§ **Dataset**
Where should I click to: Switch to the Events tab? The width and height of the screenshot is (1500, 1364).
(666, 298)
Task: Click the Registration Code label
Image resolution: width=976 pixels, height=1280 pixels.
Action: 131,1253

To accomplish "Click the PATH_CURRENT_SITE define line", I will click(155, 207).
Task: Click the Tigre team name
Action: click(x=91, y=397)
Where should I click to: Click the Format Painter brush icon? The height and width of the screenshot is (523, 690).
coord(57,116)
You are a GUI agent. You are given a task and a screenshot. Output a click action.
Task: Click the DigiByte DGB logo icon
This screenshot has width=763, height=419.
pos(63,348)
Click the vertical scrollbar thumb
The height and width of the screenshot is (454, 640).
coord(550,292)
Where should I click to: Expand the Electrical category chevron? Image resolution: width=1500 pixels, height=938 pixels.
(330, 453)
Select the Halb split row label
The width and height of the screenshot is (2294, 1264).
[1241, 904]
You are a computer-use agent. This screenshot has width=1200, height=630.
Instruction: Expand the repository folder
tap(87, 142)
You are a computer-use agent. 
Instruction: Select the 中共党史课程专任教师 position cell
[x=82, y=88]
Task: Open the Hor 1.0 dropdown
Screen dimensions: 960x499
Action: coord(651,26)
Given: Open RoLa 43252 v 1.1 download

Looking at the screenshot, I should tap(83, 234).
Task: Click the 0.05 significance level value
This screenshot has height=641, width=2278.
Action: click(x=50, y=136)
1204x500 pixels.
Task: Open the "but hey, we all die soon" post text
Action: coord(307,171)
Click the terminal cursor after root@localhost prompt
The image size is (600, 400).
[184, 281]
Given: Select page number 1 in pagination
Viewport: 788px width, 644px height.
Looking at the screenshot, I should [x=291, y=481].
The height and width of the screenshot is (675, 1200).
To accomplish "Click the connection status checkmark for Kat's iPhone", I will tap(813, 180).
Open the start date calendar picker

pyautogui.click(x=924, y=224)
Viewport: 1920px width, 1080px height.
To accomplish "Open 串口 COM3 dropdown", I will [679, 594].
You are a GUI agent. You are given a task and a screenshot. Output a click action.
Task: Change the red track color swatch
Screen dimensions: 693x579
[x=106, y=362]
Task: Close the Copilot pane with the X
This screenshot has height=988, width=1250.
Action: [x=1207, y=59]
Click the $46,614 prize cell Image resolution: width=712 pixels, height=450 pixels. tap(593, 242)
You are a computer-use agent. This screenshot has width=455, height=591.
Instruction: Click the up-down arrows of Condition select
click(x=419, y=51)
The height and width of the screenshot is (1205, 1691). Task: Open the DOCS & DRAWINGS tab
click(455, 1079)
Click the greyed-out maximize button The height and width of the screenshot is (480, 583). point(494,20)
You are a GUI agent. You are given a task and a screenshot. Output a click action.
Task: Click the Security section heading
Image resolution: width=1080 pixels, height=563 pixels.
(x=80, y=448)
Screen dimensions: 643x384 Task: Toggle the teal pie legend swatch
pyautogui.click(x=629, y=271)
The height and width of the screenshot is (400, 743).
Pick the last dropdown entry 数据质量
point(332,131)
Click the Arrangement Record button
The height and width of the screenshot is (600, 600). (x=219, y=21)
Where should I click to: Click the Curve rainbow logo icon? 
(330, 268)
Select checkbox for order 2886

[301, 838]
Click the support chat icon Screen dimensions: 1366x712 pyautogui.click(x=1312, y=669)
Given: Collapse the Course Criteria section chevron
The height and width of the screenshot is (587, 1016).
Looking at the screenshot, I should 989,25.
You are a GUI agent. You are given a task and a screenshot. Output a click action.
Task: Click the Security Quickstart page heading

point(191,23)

§ **Task to complete**
Repeat the records verbatim from the line containing "will click(155, 207)." through the line containing "coord(57,116)".

§ **Output of the exercise**
To accomplish "Click the PATH_CURRENT_SITE define line", I will click(155, 207).
Task: Click the Tigre team name
Action: click(x=91, y=397)
Where should I click to: Click the Format Painter brush icon? The height and width of the screenshot is (523, 690).
coord(57,116)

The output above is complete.